Records for locating items:
— Start —

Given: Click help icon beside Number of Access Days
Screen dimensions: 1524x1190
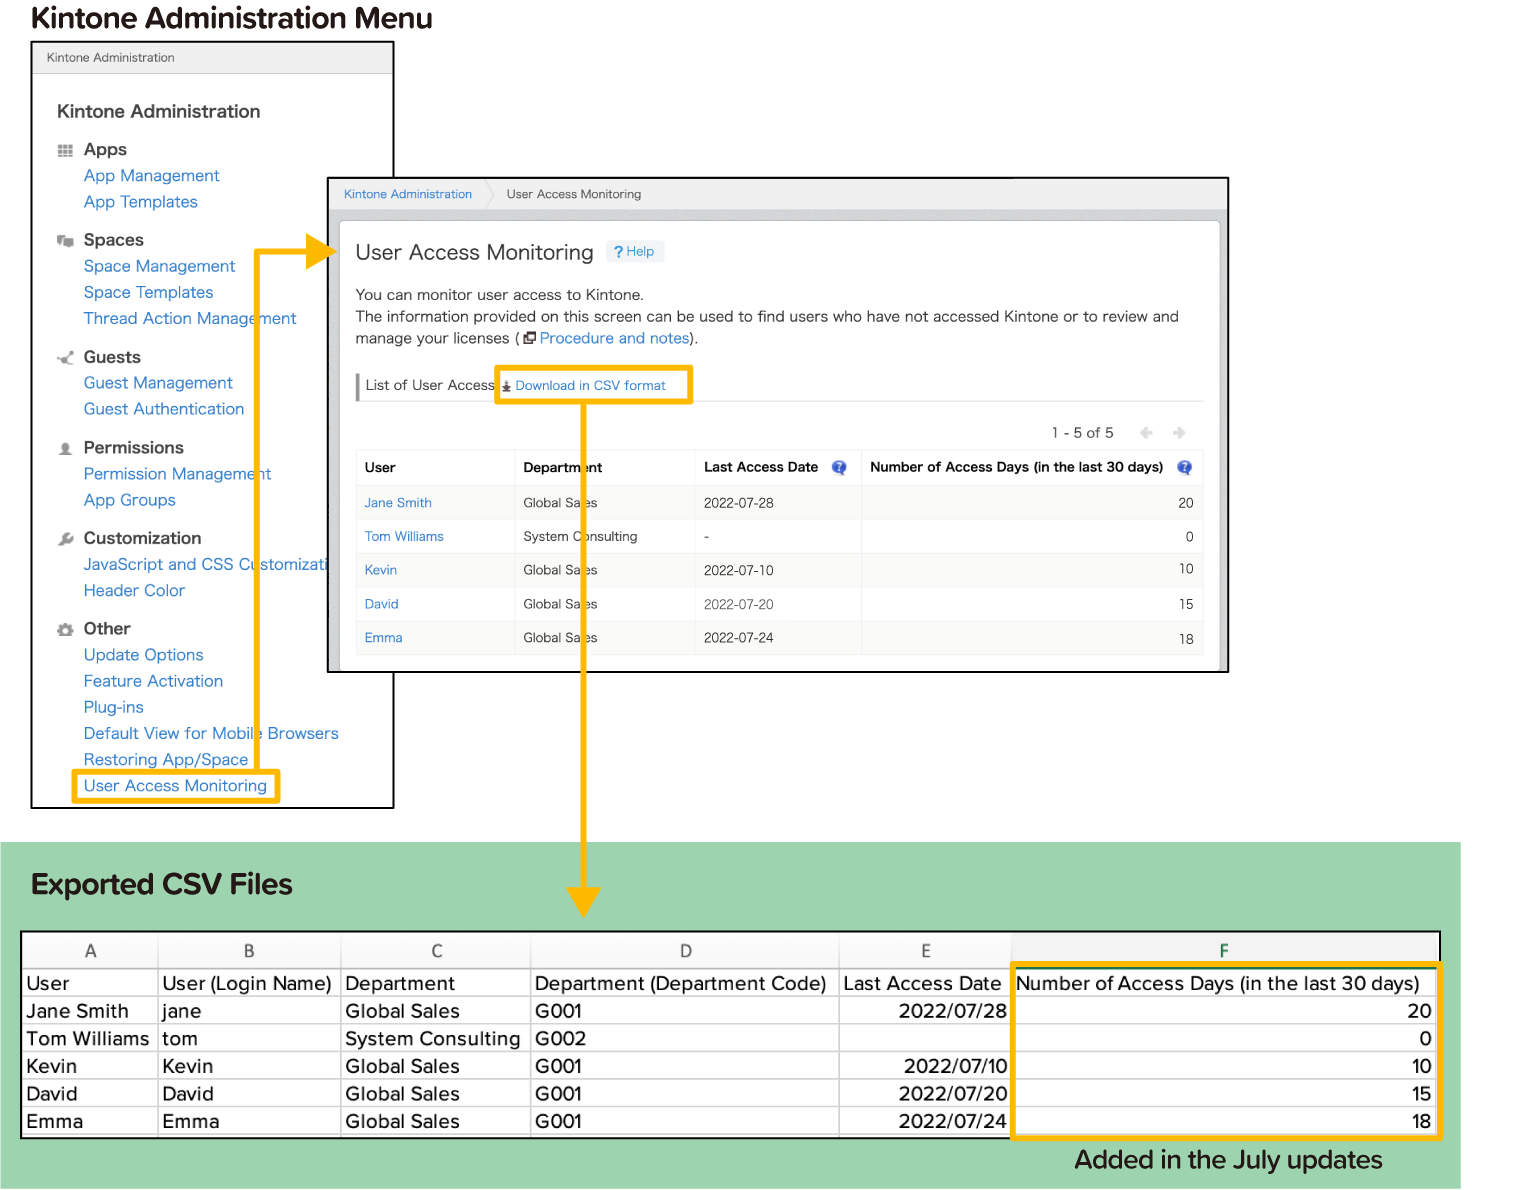Looking at the screenshot, I should tap(1184, 467).
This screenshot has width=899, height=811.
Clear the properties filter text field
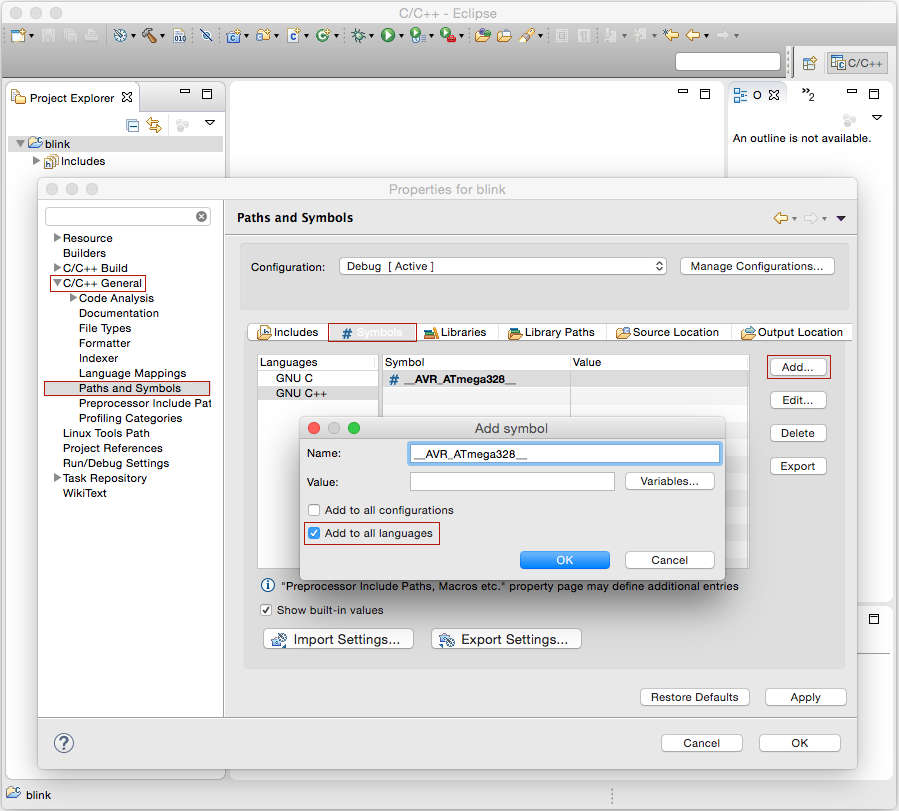pyautogui.click(x=201, y=217)
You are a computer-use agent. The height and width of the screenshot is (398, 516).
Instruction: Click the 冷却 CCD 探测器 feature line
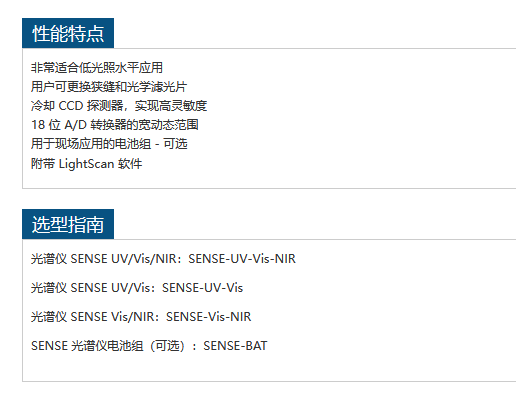(119, 106)
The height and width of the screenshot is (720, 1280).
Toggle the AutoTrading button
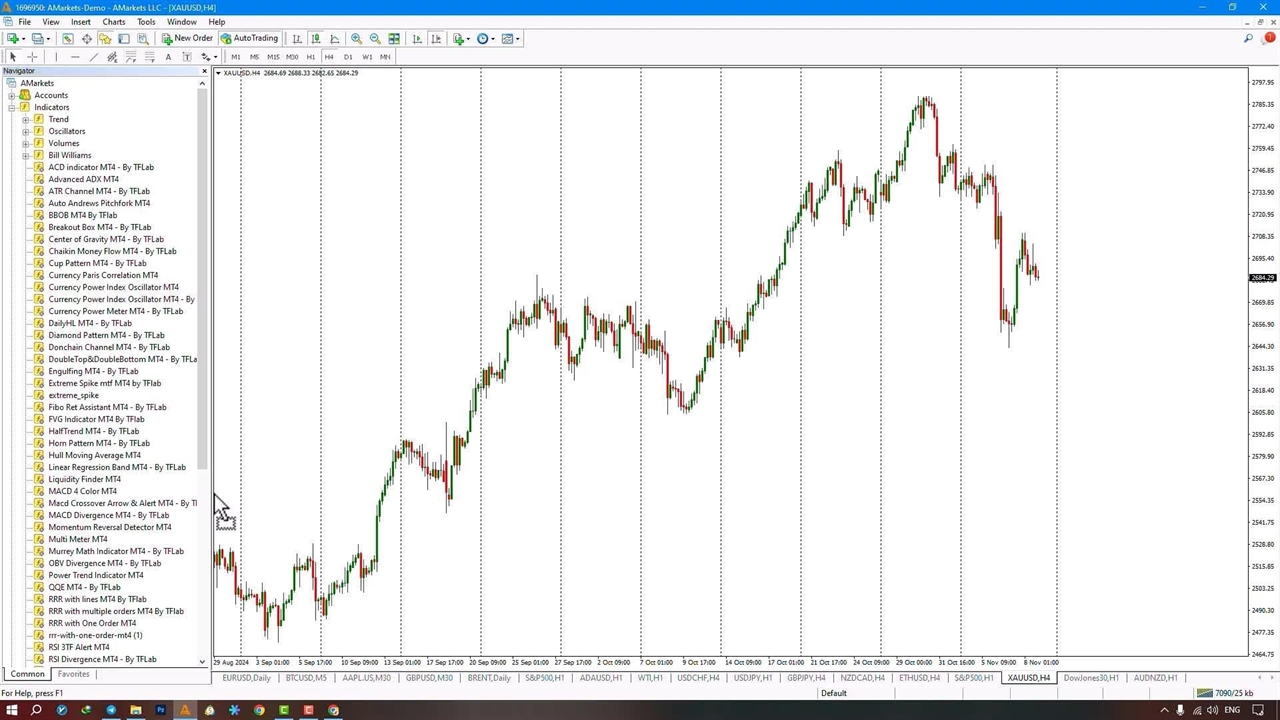click(249, 39)
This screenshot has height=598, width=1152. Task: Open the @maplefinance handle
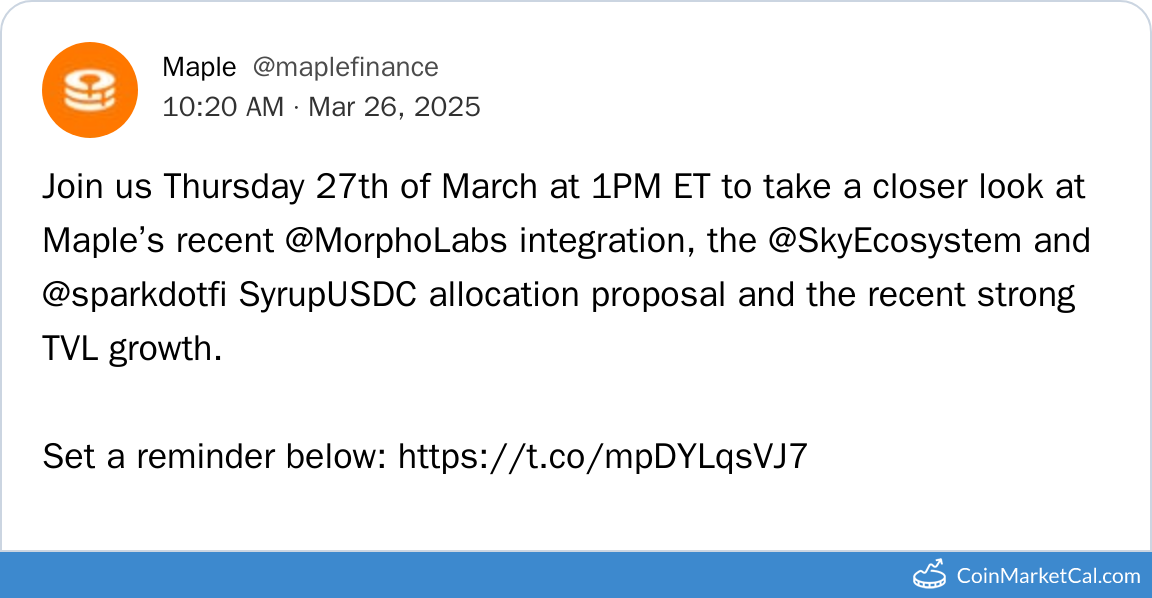pos(345,67)
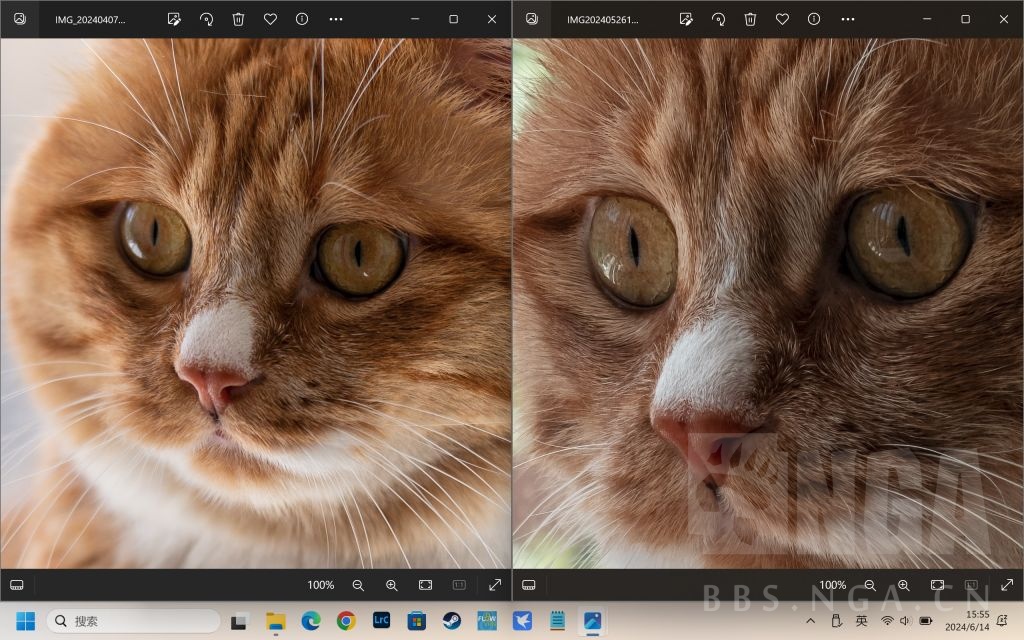Viewport: 1024px width, 640px height.
Task: Zoom in on the right photo
Action: pos(903,585)
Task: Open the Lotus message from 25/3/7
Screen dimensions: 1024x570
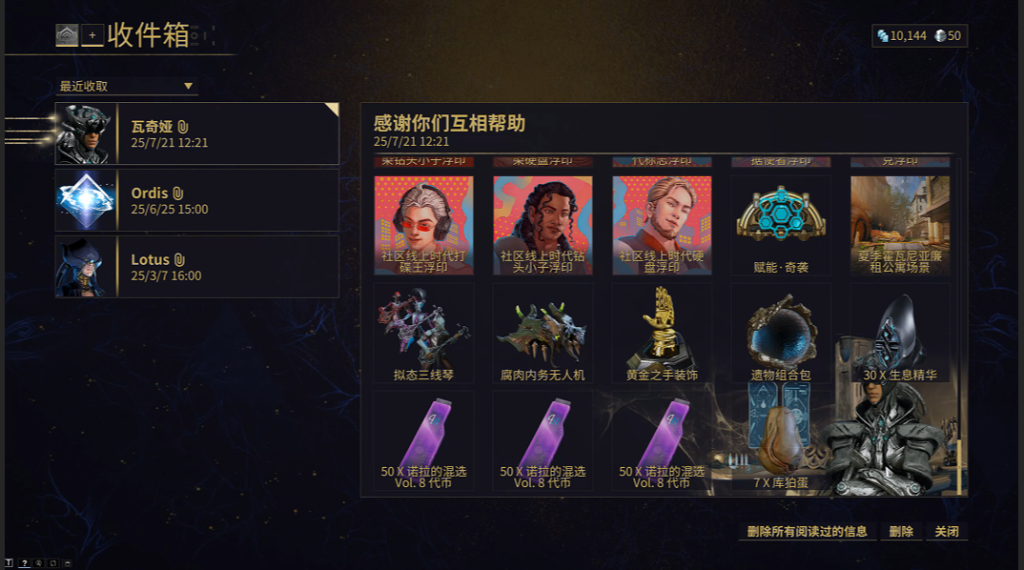Action: click(197, 267)
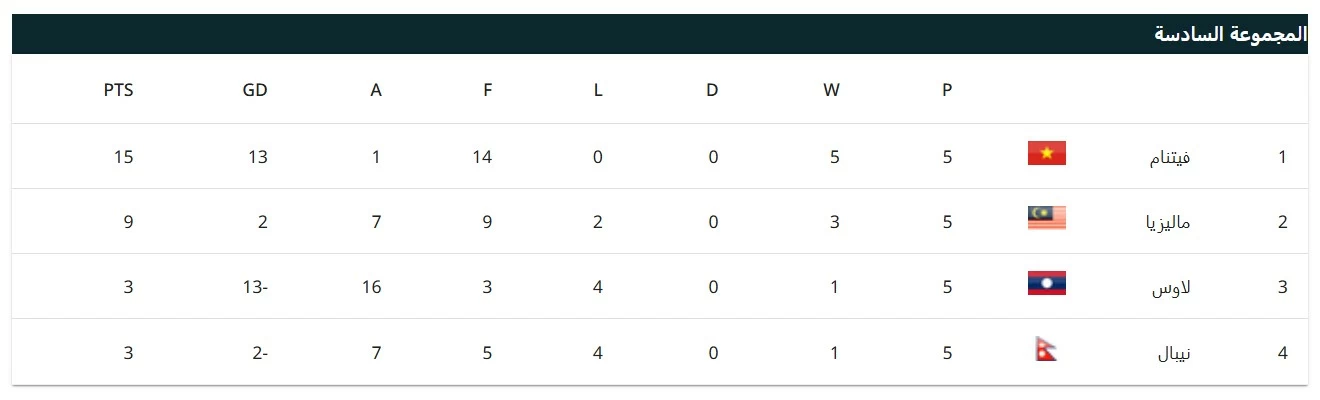The height and width of the screenshot is (400, 1320).
Task: Select the نيبال team name
Action: click(1173, 353)
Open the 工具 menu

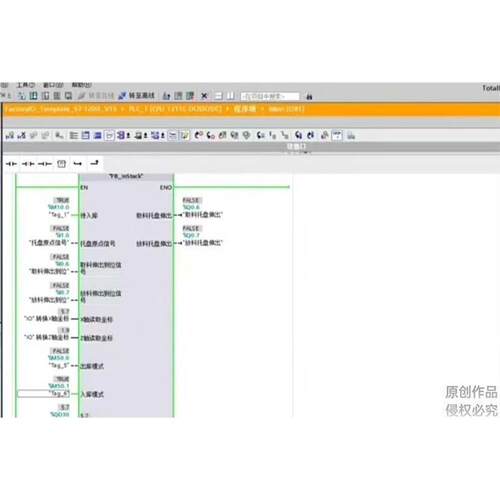click(26, 85)
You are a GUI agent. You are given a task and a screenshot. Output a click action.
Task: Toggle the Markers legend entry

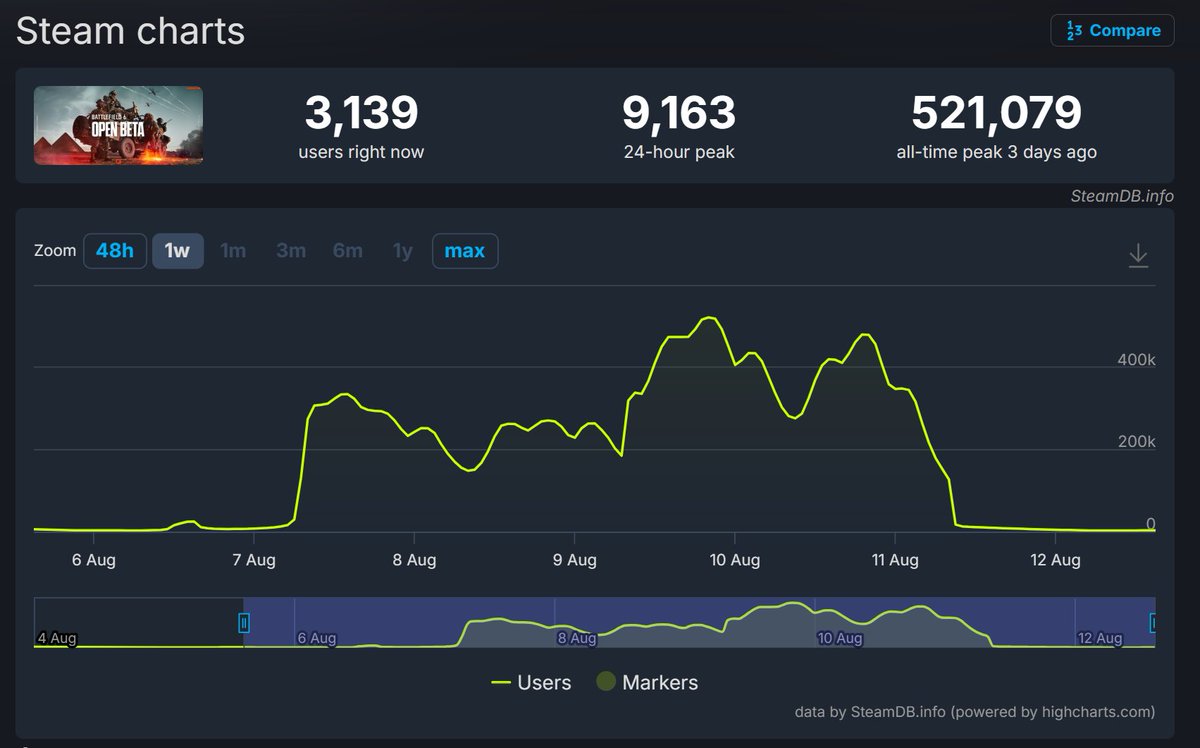[661, 683]
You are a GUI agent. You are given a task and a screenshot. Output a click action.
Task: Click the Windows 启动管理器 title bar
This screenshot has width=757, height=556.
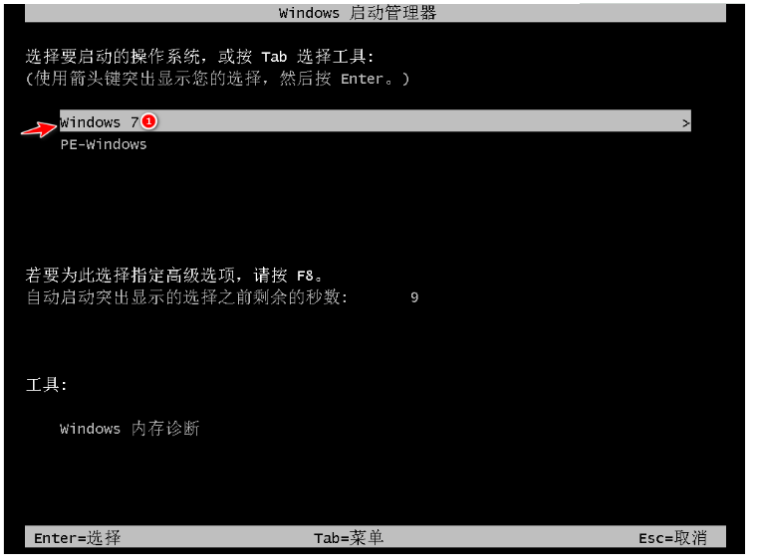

— End —

What to work on: Copy out word for word the lines from the start of the records through the line containing "pyautogui.click(x=201, y=217)", including that line, and leave the pictures out of your answer.

The answer:
Given: Click help icon beside Number of Access Days
Screen dimensions: 1524x1190
Looking at the screenshot, I should tap(1184, 467).
This screenshot has width=899, height=811.
Clear the properties filter text field
pyautogui.click(x=201, y=217)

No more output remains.